These entries are to be retyped in full, word for word.

• **Stored entries**
== == ==

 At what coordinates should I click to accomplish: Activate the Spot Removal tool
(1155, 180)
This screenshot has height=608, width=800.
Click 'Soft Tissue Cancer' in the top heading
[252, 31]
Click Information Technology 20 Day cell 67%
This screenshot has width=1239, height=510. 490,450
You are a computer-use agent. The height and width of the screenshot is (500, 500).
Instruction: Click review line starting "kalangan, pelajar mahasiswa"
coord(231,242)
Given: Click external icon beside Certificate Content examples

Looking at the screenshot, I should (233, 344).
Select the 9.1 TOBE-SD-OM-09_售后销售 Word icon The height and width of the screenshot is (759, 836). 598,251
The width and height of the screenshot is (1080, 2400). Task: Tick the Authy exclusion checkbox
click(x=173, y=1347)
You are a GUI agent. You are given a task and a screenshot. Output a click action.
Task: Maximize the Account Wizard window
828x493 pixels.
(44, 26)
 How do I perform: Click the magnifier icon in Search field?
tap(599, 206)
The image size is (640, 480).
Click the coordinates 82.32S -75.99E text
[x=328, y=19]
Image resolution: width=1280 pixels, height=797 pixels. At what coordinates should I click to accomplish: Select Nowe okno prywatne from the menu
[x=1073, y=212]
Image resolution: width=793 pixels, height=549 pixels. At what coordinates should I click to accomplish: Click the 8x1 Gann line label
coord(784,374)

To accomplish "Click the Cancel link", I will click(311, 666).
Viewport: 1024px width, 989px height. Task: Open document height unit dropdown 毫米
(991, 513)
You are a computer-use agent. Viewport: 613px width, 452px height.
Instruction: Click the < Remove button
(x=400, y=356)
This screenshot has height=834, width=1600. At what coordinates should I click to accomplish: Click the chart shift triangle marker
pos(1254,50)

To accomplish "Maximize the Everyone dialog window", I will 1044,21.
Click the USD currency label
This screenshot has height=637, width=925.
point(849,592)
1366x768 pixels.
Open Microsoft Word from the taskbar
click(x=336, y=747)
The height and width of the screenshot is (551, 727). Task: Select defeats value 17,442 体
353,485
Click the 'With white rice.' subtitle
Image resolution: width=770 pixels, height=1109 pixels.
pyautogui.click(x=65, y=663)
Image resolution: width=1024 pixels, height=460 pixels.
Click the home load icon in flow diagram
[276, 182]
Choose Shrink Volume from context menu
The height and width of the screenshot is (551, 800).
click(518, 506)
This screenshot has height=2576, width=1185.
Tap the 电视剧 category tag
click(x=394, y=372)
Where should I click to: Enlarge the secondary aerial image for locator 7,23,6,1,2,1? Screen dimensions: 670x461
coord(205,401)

== == ==

• **Written answer**
 At what coordinates should I click to accomplish: Activate the Spot Removal tool
(1155, 180)
This screenshot has height=608, width=800.
Click 'Soft Tissue Cancer' in the top heading
[252, 31]
Click Information Technology 20 Day cell 67%
This screenshot has width=1239, height=510. 490,450
You are a computer-use agent. The height and width of the screenshot is (500, 500).
Instruction: Click review line starting "kalangan, pelajar mahasiswa"
coord(231,242)
Given: Click external icon beside Certificate Content examples

Looking at the screenshot, I should (233, 344).
Select the 9.1 TOBE-SD-OM-09_售后销售 Word icon The height and width of the screenshot is (759, 836). 598,251
The width and height of the screenshot is (1080, 2400). Task: Tick the Authy exclusion checkbox
click(x=173, y=1347)
You are a GUI agent. You are given a task and a screenshot. Output a click action.
Task: Maximize the Account Wizard window
828x493 pixels.
(44, 26)
 How do I perform: Click the magnifier icon in Search field?
tap(599, 206)
The image size is (640, 480).
Click the coordinates 82.32S -75.99E text
[x=328, y=19]
Image resolution: width=1280 pixels, height=797 pixels. At what coordinates should I click to accomplish: Select Nowe okno prywatne from the menu
[x=1073, y=212]
Image resolution: width=793 pixels, height=549 pixels. At what coordinates should I click to accomplish: Click the 8x1 Gann line label
coord(784,374)

To accomplish "Click the Cancel link", I will click(311, 666).
Viewport: 1024px width, 989px height. Task: Open document height unit dropdown 毫米
(991, 513)
You are a computer-use agent. Viewport: 613px width, 452px height.
Instruction: Click the < Remove button
(x=400, y=356)
This screenshot has height=834, width=1600. At what coordinates should I click to accomplish: Click the chart shift triangle marker
pos(1254,50)

To accomplish "Maximize the Everyone dialog window", I will 1044,21.
Click the USD currency label
This screenshot has height=637, width=925.
point(849,592)
1366x768 pixels.
Open Microsoft Word from the taskbar
click(x=336, y=747)
The height and width of the screenshot is (551, 727). Task: Select defeats value 17,442 体
353,485
Click the 'With white rice.' subtitle
Image resolution: width=770 pixels, height=1109 pixels.
pyautogui.click(x=65, y=663)
Image resolution: width=1024 pixels, height=460 pixels.
Click the home load icon in flow diagram
[276, 182]
Choose Shrink Volume from context menu
The height and width of the screenshot is (551, 800).
click(518, 506)
This screenshot has height=2576, width=1185.
Tap the 电视剧 category tag
click(x=394, y=372)
Where should I click to: Enlarge the secondary aerial image for locator 7,23,6,1,2,1? Screen dimensions: 670x461
coord(205,401)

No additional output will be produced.